Headway Hertfordshire - supporting people affected by brain injury

If your brain is injured

If the brain, that amazing blancmange-like three pounds of membrane, blood vessels and 100 billion nerve cells, is injured in any way, the injury tears the cells and interrupts the communication between them. The cells can no longer 'talk to each other' so some parts of the body won't work or some functions like memory, speech and understanding are lost.

Brain damage depends on which part of the brain the injury hits and how severe the injury is.

A brain injury can be caused in a number of ways, including a fall, a tumour, a stroke, an assault and a road traffic accident. In each case the effects can be devastating. One thing is for sure, the recovery process is slow and frustrating.

Sam Robinson was told he had a brain tumour 12 years ago, since then he has undergone six major surgeries and recently had a stroke.  Listen to his story to see and see the difficulties he experienced.


Physical Effects

Most people recover from the physical effects of brain injury. However, there are often long-term residual issues like fatigue, hormonal imbalances, epilepsy, speech and sensory impairment.

Cognitive Effects

Different mental abilities can be located in different parts of the brain, so often brain injury damages some, but not all, cognitive skills.
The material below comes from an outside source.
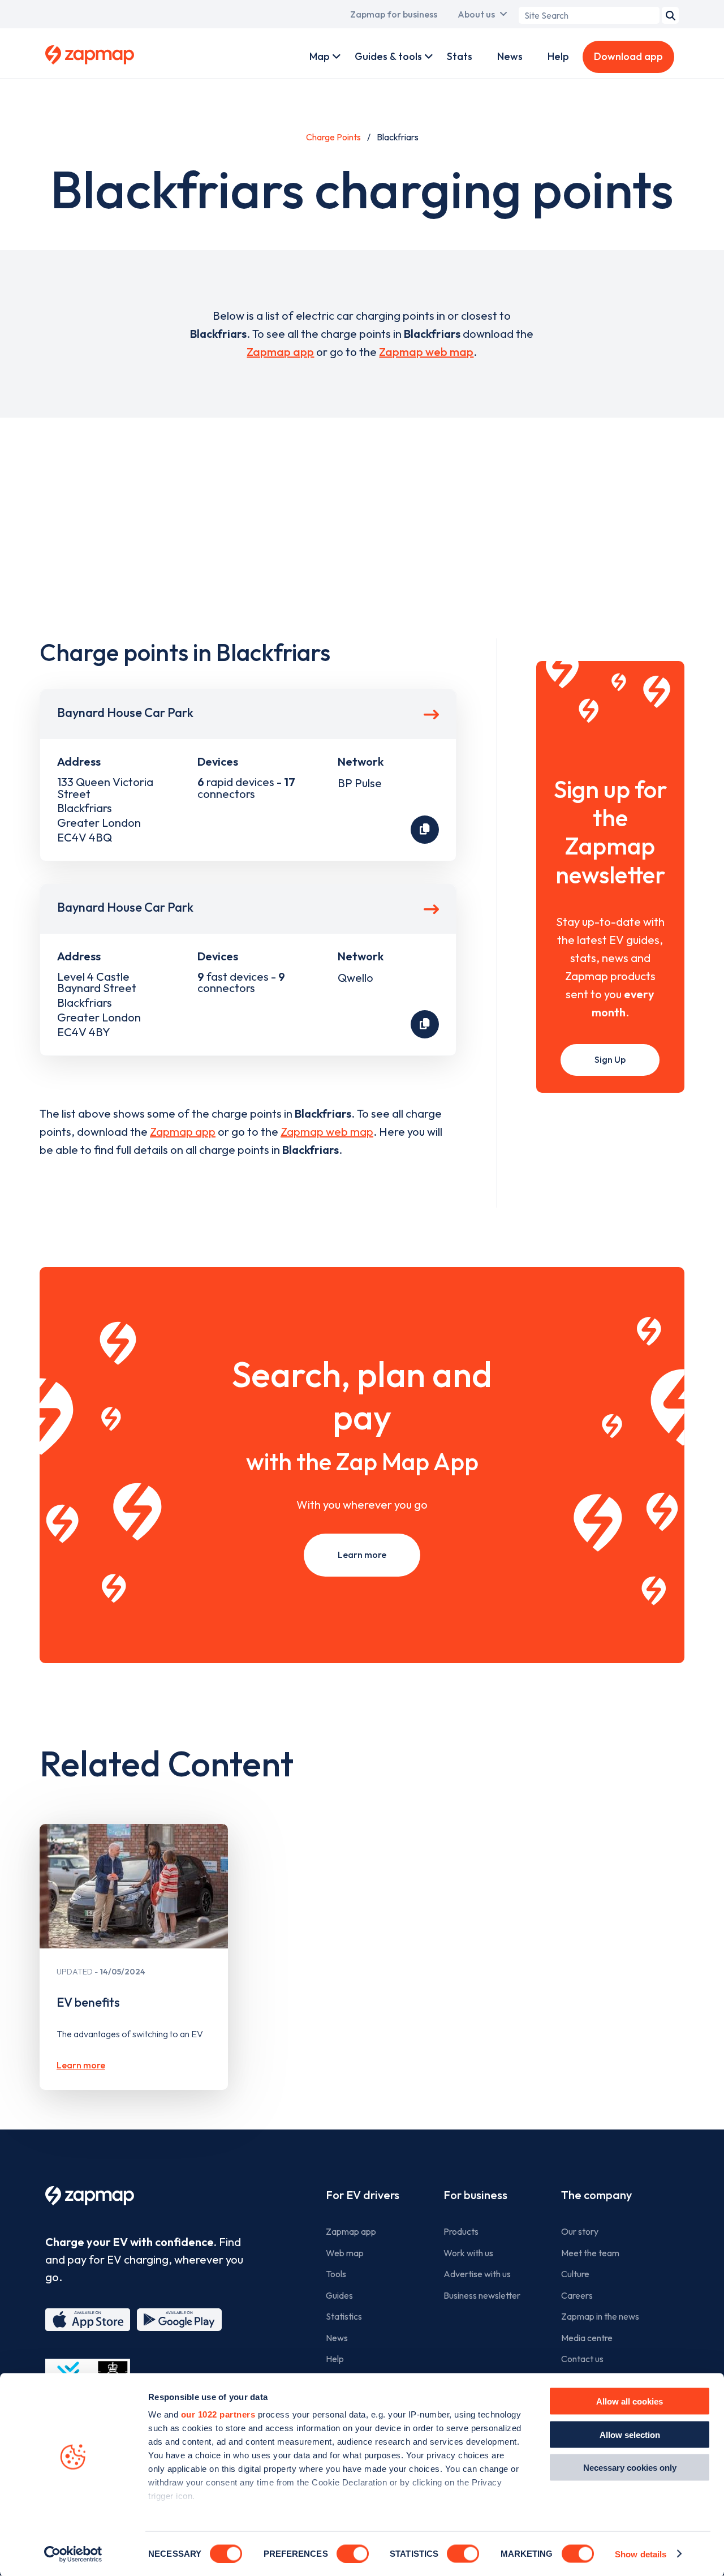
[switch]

Affected can be memory, concentration, reasoning, motivation, judgement, problem solving and information processing.

Emotional and Behavioural Effects

Emotional and behavioural changes are usually caused by a combination of the primary direct damage to the brain and secondary psychological reactions to the injury. Some effects may be short-term but if they persist and are not correctly managed they can lead to long-term difficulties for both the person with the brain injury and their relatives and friends.

Effects can include loss of confidence, mood swings, depression, anger, obsessive behaviour and inappropriate social behaviour.